The diagram above shows a pretty typical state of branches for our team. Starting from the left, the work has been done on the master branch. We then split off the release branch and finalise a release there. The build that goes live will be the last one before merging release back into master. In the mean time, we started some new work on the master branch, plus two stories that we know or believe we won’t be able to finish before the next release, so they live in separate branches. For Story A, we wanted to update it with changes made on the release and master branch, so we merged them into Story A shortly before it was finished. At the time the snapshot is taken, we’ve started preparing the next release and the Story A branch has been deleted as it has been merged back into master and is no longer in use.
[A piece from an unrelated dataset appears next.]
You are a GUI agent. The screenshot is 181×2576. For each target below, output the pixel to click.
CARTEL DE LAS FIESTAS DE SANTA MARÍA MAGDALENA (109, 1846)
This means that we only have three branches pointing to commits as indicated by the blueish markers.
This blog post is now far longer than I had anticipated, so I’m going to have to cut the next two advantages of Git shorter than I had planned. Maybe I’ll get back to them later. For now, suffice it to say that Git allows you to do great magic in order to fix mistakes that you make and even extracting and combining code from different repositories with full history. I remember watching Linus Torvalds’ Tech Talk about Git and that he said that the performance of Git was such that it led to a quantum change in how he worked. For me working with Git has also led to a radical shift in how I work and how I look at code management, but it’s not actually the performance that is the main thing, it is the whole conceptual model with tracking commits that makes branching and merging so easy that has led to the shift for me. That Git is also a thousand times (that may not be strictly true…) faster than SVN is of course not a bad thing either.